• **Try it**: Give back the entries exactly, ending with the "Task: Tick the" line.

• **Collected data**:
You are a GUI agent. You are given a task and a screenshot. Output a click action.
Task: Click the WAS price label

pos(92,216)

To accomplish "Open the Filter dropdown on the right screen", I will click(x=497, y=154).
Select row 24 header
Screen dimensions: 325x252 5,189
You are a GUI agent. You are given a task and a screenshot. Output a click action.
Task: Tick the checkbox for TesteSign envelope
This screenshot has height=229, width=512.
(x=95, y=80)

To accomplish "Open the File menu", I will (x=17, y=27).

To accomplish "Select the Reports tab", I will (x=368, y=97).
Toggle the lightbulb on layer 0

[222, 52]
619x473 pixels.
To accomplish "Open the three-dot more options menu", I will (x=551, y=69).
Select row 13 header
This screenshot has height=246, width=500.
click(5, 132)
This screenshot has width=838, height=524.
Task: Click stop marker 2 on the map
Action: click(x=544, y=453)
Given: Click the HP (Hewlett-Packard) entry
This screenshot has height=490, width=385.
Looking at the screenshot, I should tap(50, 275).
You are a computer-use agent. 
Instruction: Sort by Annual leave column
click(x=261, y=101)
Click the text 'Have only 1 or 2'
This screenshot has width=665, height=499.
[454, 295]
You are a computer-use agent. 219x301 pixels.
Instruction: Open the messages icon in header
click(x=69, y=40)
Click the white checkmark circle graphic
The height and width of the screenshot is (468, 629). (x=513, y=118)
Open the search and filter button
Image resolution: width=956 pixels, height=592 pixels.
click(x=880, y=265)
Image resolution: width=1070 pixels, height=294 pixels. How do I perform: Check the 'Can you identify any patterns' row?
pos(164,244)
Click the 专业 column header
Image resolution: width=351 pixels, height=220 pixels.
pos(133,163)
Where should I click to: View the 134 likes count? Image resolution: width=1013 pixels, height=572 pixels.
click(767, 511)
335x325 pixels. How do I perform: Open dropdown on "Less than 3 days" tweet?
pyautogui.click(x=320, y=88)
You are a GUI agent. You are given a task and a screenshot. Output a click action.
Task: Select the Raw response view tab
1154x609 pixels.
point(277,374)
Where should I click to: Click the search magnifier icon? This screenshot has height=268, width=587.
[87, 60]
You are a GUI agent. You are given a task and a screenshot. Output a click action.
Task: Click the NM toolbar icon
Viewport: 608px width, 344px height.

• **Completed exercise**:
You are a GUI agent. You are given a task and a screenshot. Output a click action.
Task: Click the WAS price label

pos(92,216)

To accomplish "Open the Filter dropdown on the right screen", I will click(x=497, y=154).
Select row 24 header
Screen dimensions: 325x252 5,189
You are a GUI agent. You are given a task and a screenshot. Output a click action.
Task: Tick the checkbox for TesteSign envelope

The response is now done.